## Try it
Starting at the line that contains "Where should I", write out every line through the last one in the records below, word for word. Leave out any pictures.

============================================================

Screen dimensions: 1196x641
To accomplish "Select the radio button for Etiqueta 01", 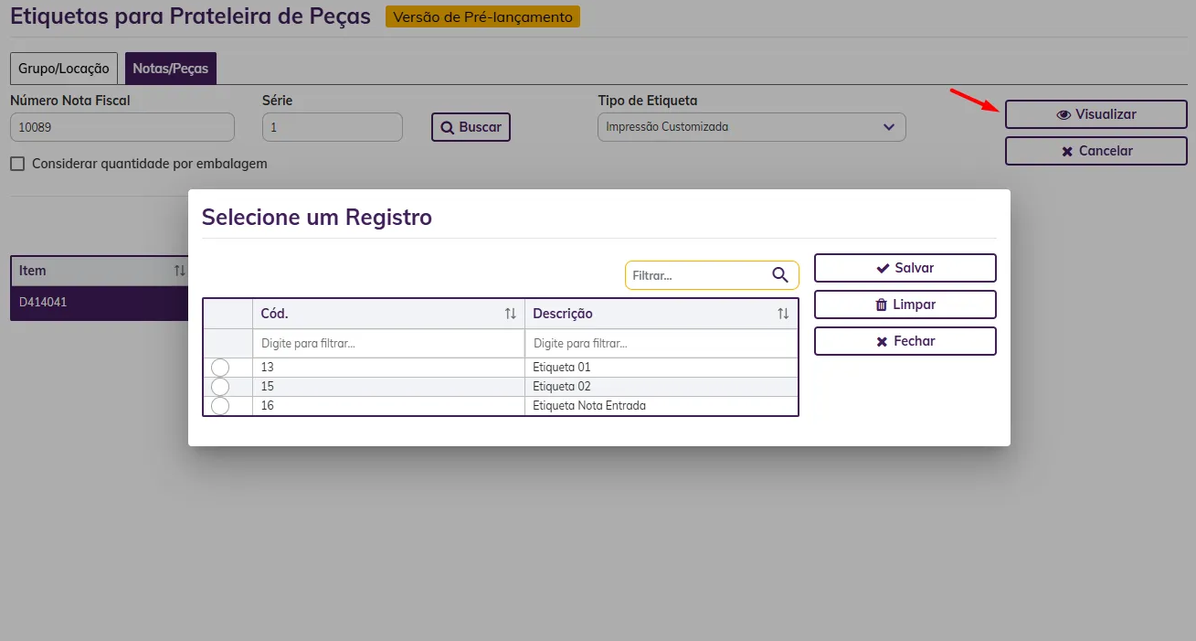I will pos(220,368).
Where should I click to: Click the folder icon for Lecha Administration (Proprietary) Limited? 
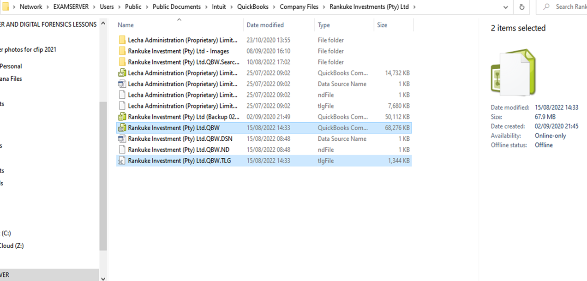point(122,40)
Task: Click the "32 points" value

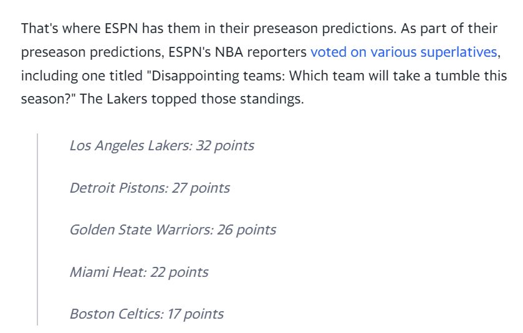Action: pyautogui.click(x=225, y=146)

============================================================

## Your response
Where should I click to: Click the folder icon for Lecha Administration (Proprietary) Limited? 
point(122,40)
Task: Click the "32 points" value

Action: pyautogui.click(x=225, y=146)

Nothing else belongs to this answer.